TBH I swear by the Trap DL, but if you Squat pain free and without awkwardness, you're golden imo. Can't go wrong with anything listed below:Walker377 wrote:I don’t train for work, just for general fitness. After a few lower back injuries a year ago (pre TB) dropped DL completely and currently run a Bench / Squat / WCU cluster. My HICs are mainly focussed on KB swings and sprints (Apex Hills, ME2, Single handed swings).
For me personally I don’t think I’m missing out on much, though I’m not trying to compete in a powerlifting competition. Being able to work out consistently vs having to stop start due to injury is worth more to me than deadlifting.
I have a home gym set up and would love to try trap bar deadlifts but I don’t have the bar and can’t justify the expense on buying it just to see. I would prefer to invest in a heavier KB next and continue doing what I’m doing.

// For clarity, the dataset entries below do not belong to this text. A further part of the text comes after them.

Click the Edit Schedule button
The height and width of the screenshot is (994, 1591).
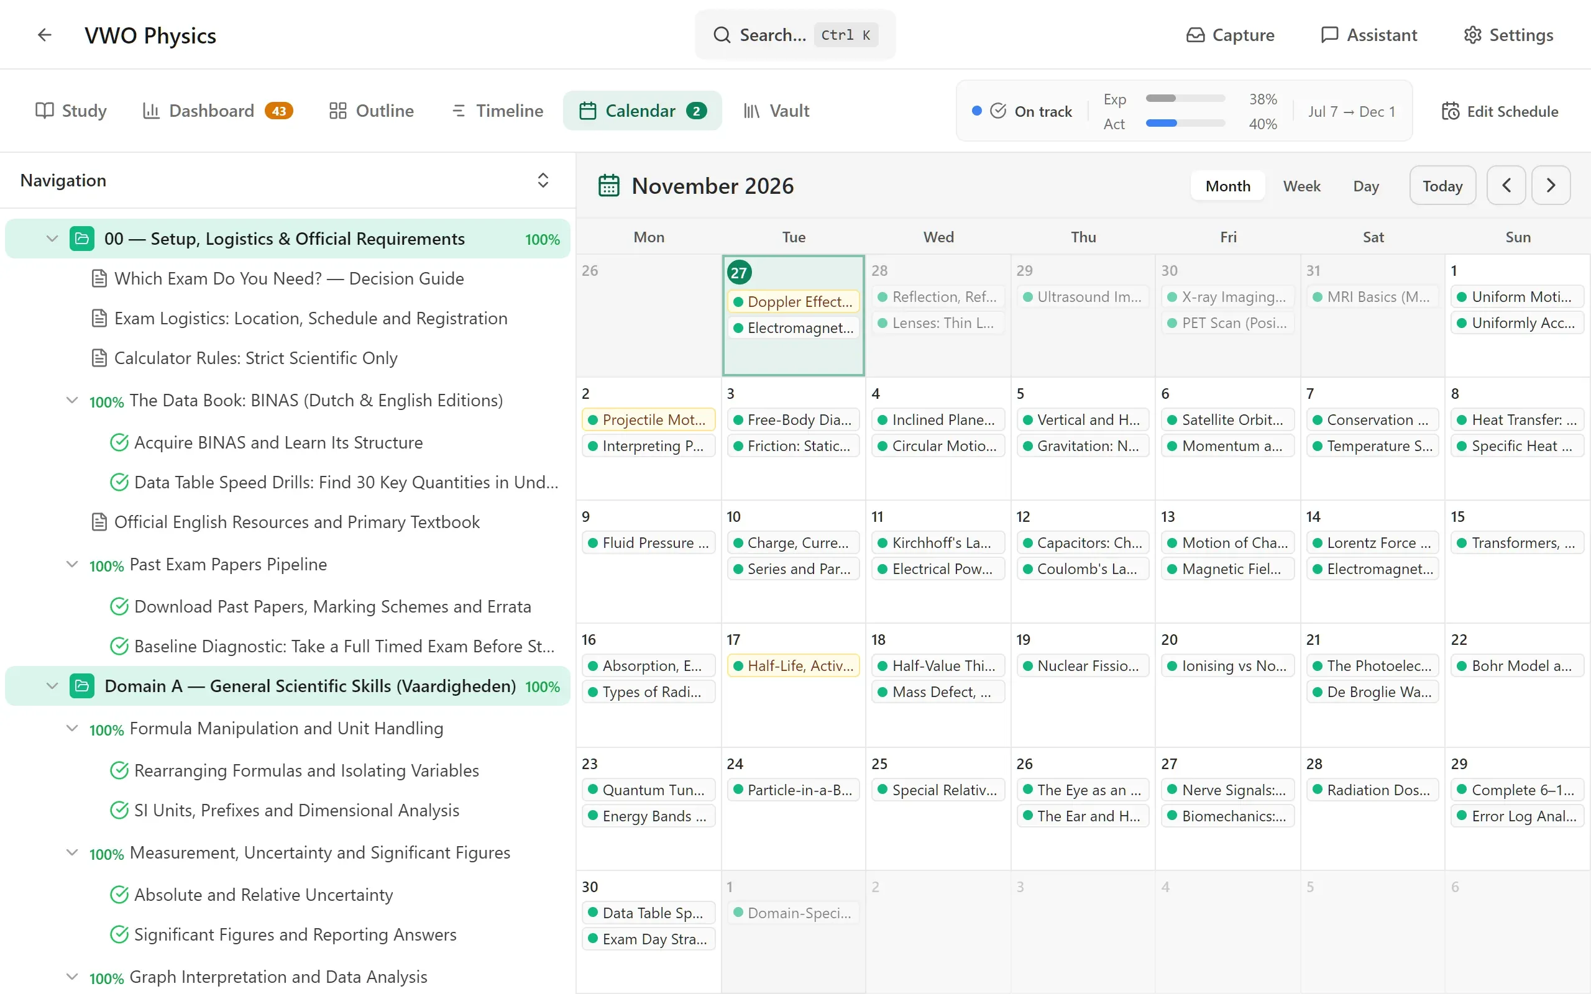point(1500,111)
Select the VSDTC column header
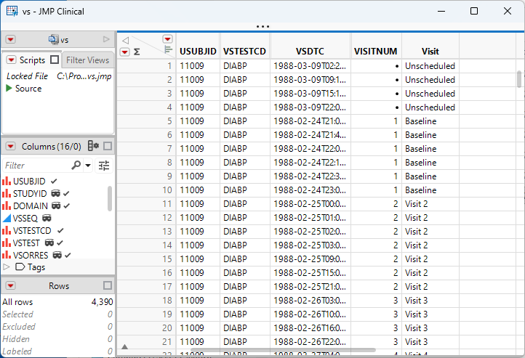Image resolution: width=525 pixels, height=358 pixels. point(310,52)
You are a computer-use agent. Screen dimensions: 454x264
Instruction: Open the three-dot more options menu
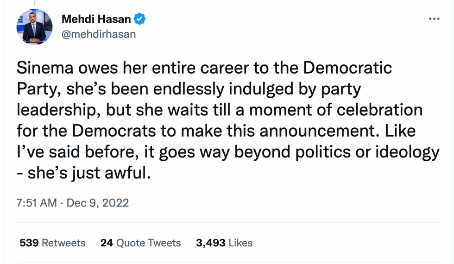point(434,19)
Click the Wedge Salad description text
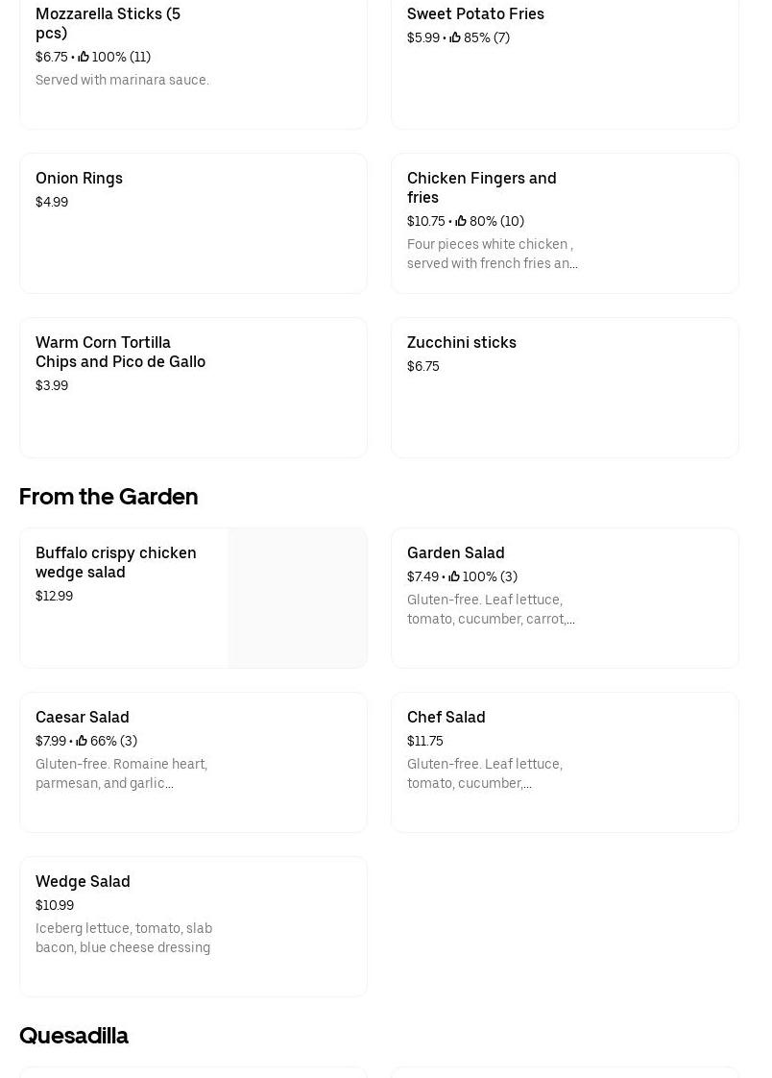This screenshot has height=1078, width=772. [x=124, y=938]
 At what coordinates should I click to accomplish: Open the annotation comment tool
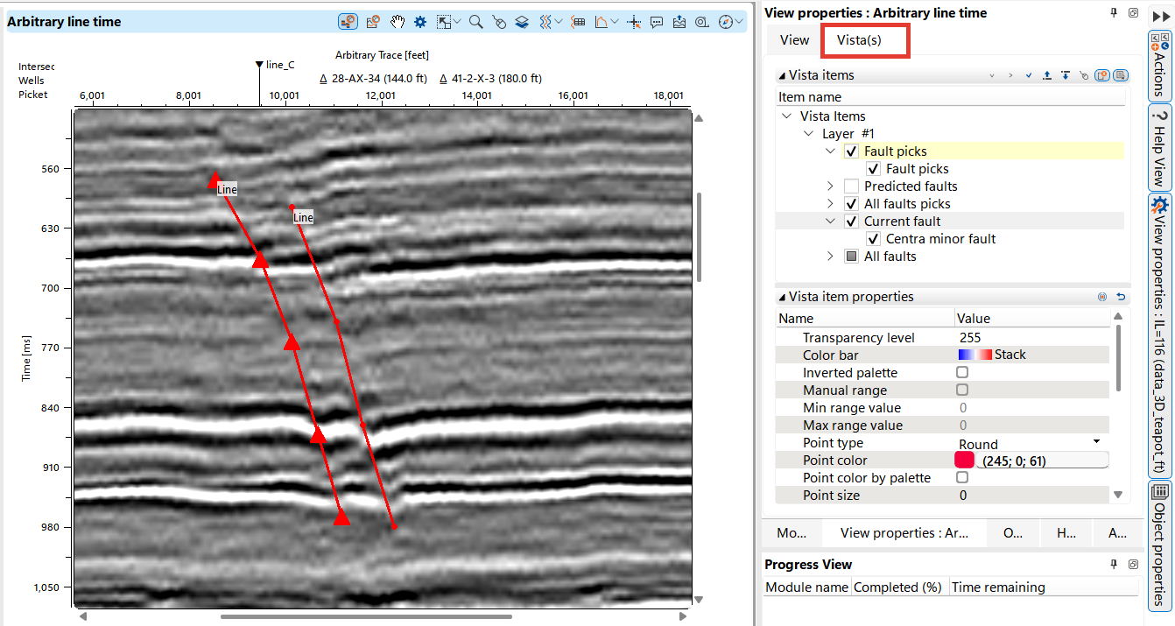coord(657,22)
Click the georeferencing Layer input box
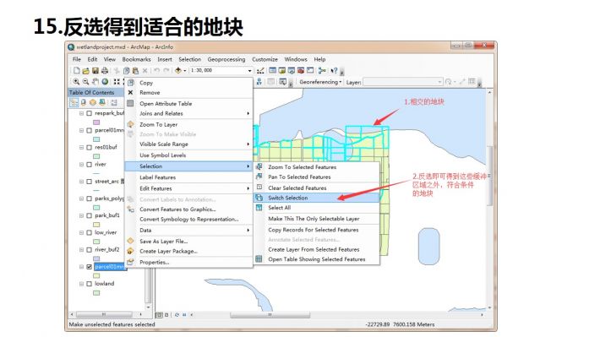 coord(402,82)
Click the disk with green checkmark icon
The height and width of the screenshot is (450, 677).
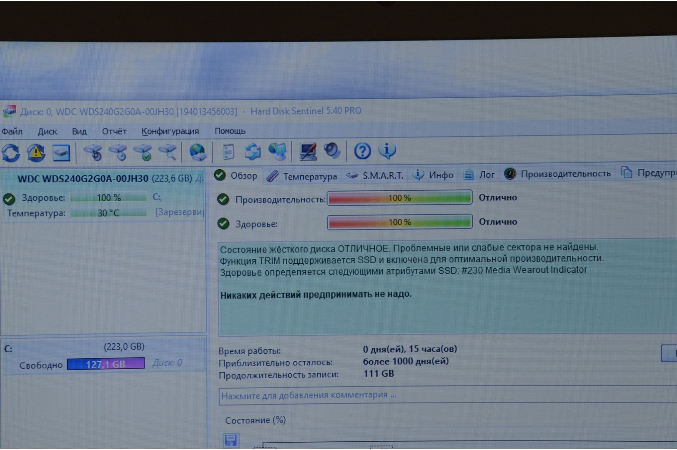pyautogui.click(x=143, y=153)
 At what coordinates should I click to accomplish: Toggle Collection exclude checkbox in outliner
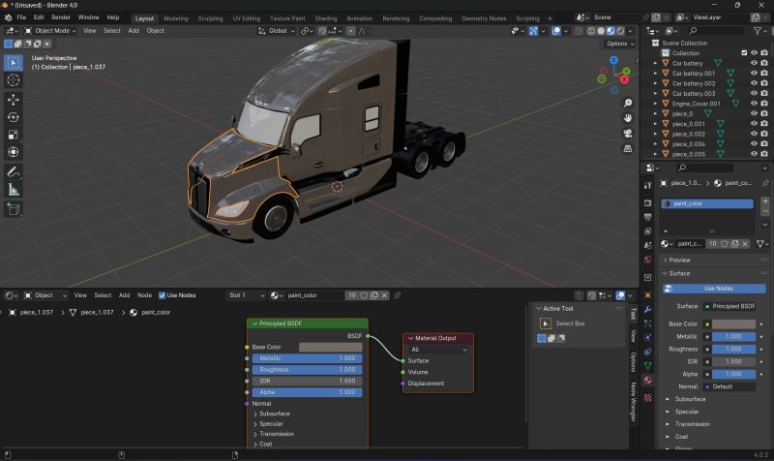point(744,53)
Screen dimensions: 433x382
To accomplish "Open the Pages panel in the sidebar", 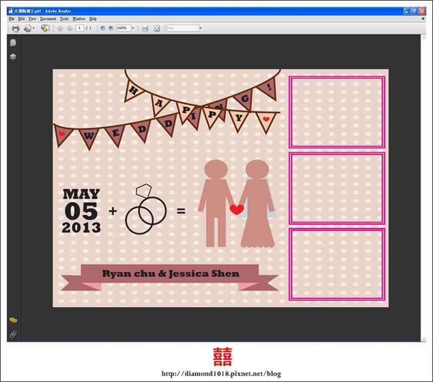I will [x=13, y=43].
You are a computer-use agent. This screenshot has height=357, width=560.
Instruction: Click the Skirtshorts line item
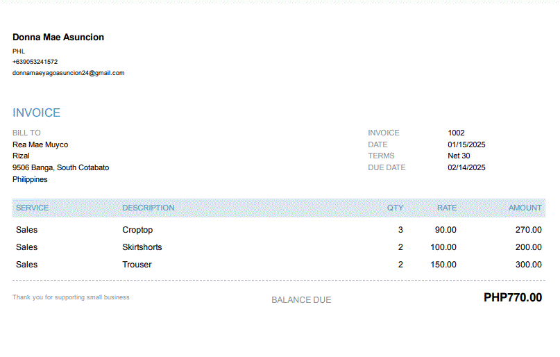(x=142, y=247)
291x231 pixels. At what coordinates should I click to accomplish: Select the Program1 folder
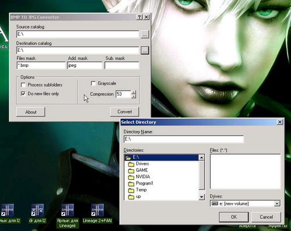(x=141, y=183)
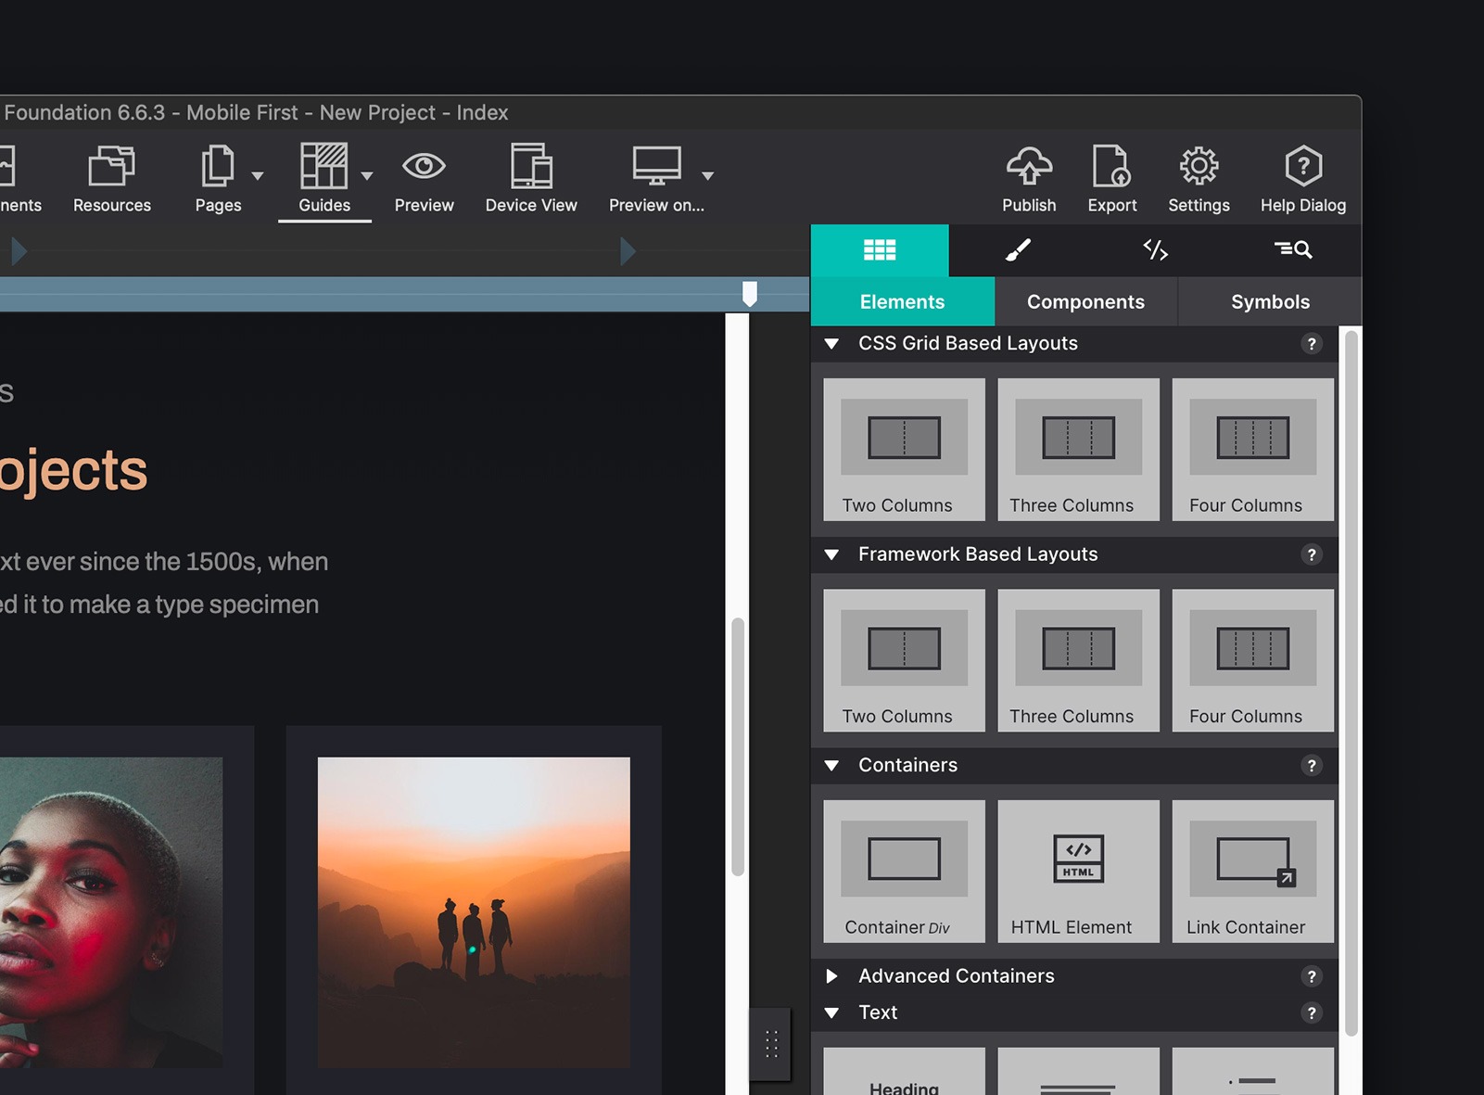Toggle Preview eye icon
1484x1095 pixels.
[424, 168]
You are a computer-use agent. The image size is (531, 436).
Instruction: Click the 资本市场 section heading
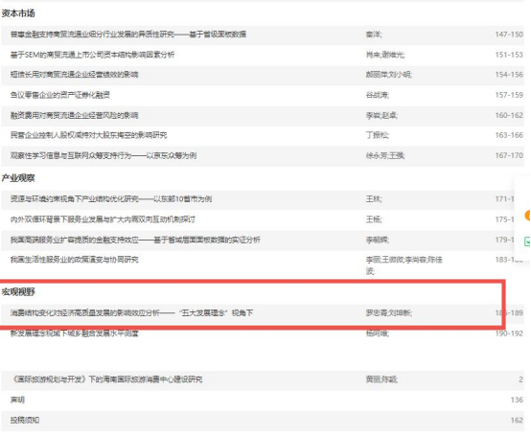pos(18,13)
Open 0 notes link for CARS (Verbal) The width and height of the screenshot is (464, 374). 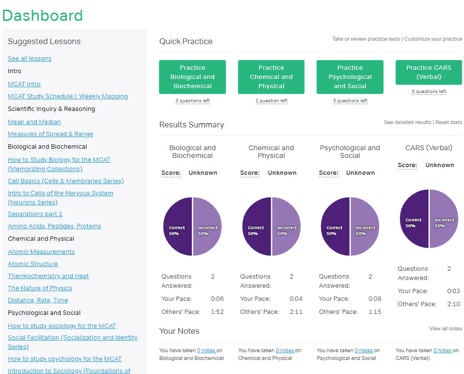coord(443,350)
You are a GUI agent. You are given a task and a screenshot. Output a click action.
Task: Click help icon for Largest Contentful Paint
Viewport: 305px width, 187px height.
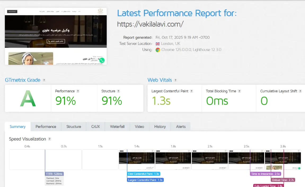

LOWER Deadlift / Trap DL / Back Squat
PUSH Press / Bench / W Dips
PULL W Chin Ups / W Pull Ups
I think your big lifts should always be picked based around your leverages, injury history, equipment access and anthropometry. Once you have those, you patch up the lacking areas with assistance lifts. For example, if you Squat, you supplement with grip training like Farmer's Walk. If you only Press, you supplest chest work with Push Ups / Dips, etc.